In another part of the country, Hyderabad, software engineer Ashwini Garg cannot hide his disgust with the “bull**** returns” that his endowment policy promises. The 24-year-old bachelor was sold the Jeevan Anand endowment policy by a “family friend” as a tax saving option in March 2006. He will pay Rs 29,500 every year for 21 years to get about Rs 13 lakh on maturity in 2028. That works out to an annualised return of about 6%, if you don’t take into account the Rs 60,000 life cover that Garg has.

From Delhi to Dispur, software engineers to school teachers, people earning Rs 1 lakh a month to Rs 1 lakh a year, financial products are being used to dupe everyone everywhere. Varying degrees of investor ignorance command different conning strategies ranging from the subtle to the in-your-face. There may be no big shark out there which will gobble up your money at one go. No Chain Roop Bhansali making off with your hard earned money. Rather, it is a big shoal of piranhas nibbling away small chunks of investors’ wealth. It happens in instalments and small proportions so that many do not even feel the pain. What’s the big deal about losing Rs 1,000 in the equity markets or being charged Rs 300 for a credit card you didn’t ask for? But add them up and you have a gargantuan figure. MONEY TODAY estimates that these small losses add up to about Rs 10,000 crore a year. That’s twice as much as the Harshad Mehta scam.
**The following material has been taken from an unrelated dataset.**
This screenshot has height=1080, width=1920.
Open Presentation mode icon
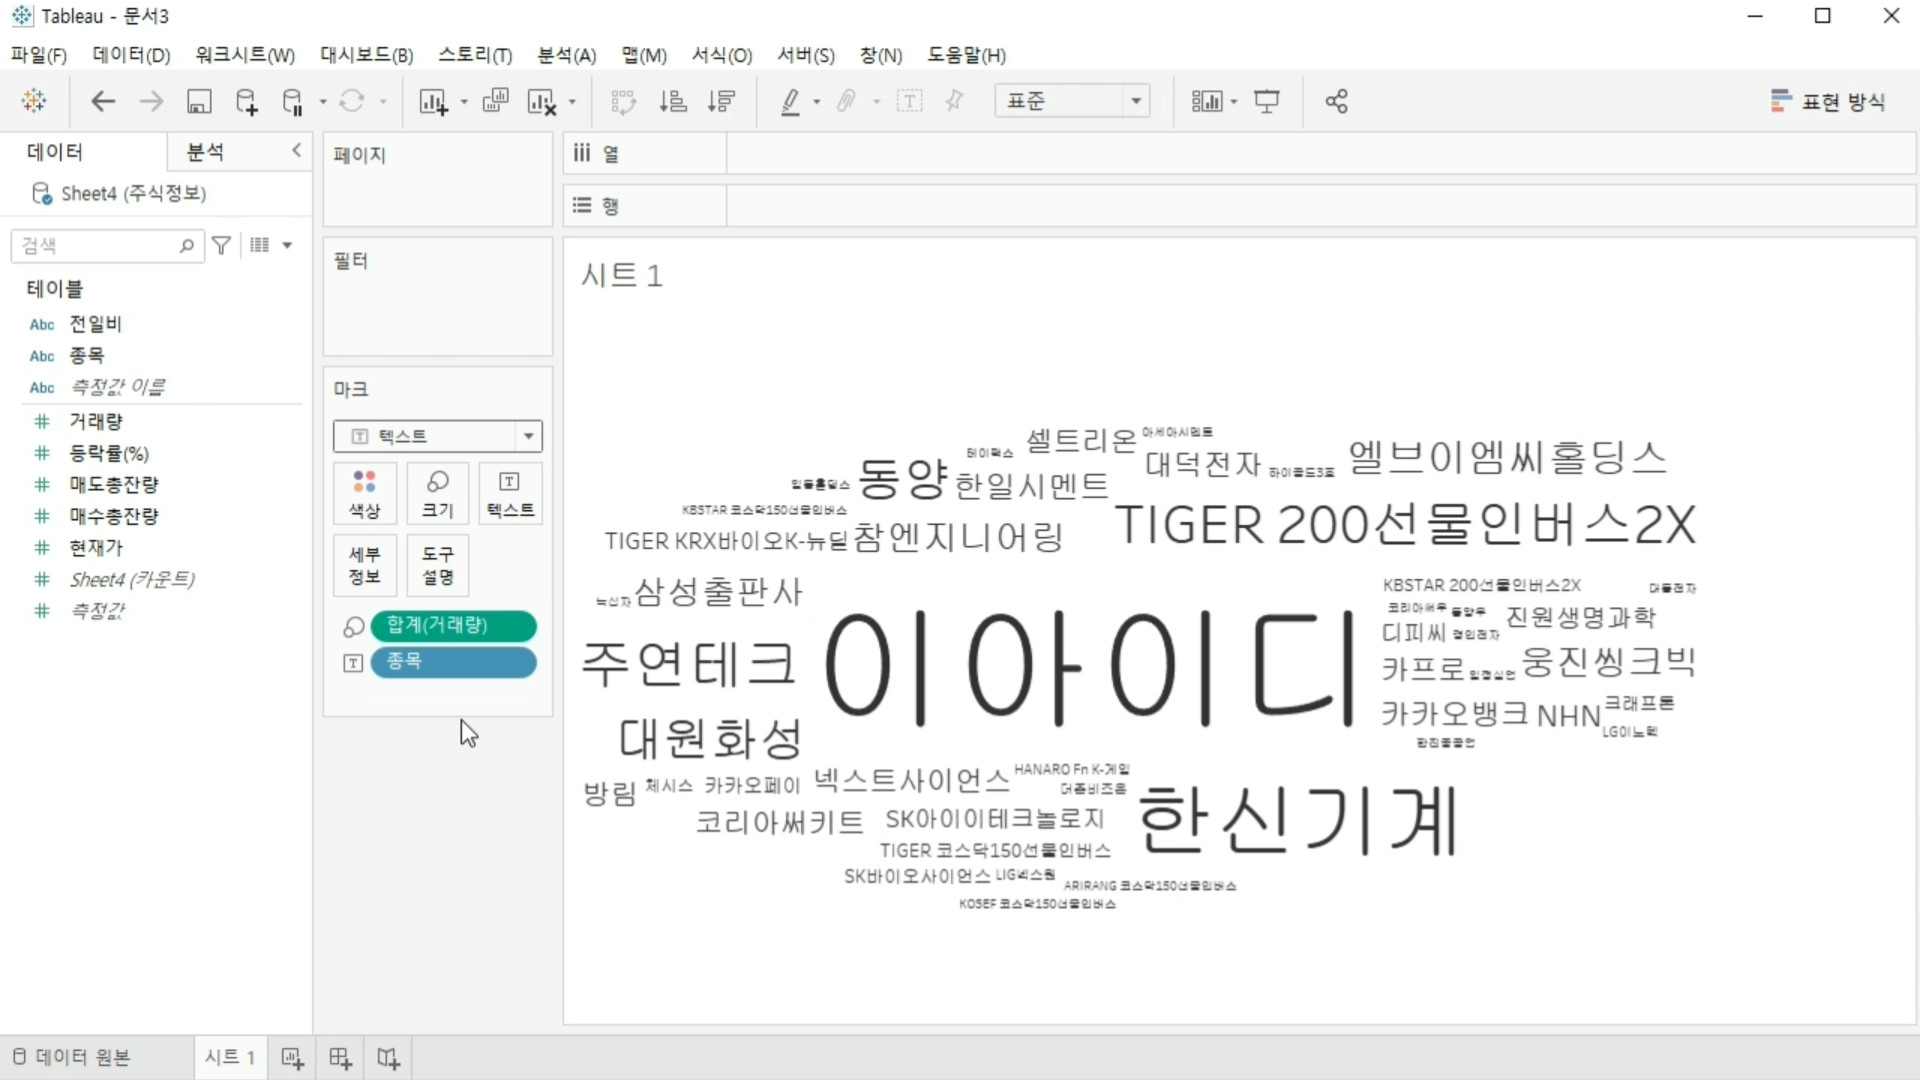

Walking in with eyes wide shut

Unfortunately, investors are walking into these traps blindfolded. Ghaziabad resident S. Poddar admits as much. The engineer with the public-sector NTPC was approached by a neighbour for opening an online trading account with a Delhi-based brokerage house in early 2006. Poddar, a novice to stock investing, agreed and deposited Rs 50,000 in his account.

Two weeks later, the company sent him a contract note, which is an acknowledgement of a stock market transaction. Then another one came along. Poddar casually asked and was told by his neighbour that he had bought some stocks on his behalf and was making profits. The thought of making good money lulled this otherwise careful engineer into slumber. All was hunky dory till May, when the markets crashed. That’s when a panicky Poddar contacted the company only to be told that his neighbour had traded shares worth almost Rs 25-30 lakh on his behalf in the past four months and that the account balance was zero. “I walked into it with my eyes closed,” he rues.


A former investment advisor, who used to work for leading private sector bank, says that businessmen, especially street smart property dealers, are sitting ducks for agents trying to palm off Ulips. “Property dealers treat all investment like real estate. They just want to know in how much time will the investment double. Give them any time frame, show some supportive data, and they sign on the dotted line,” she confesses.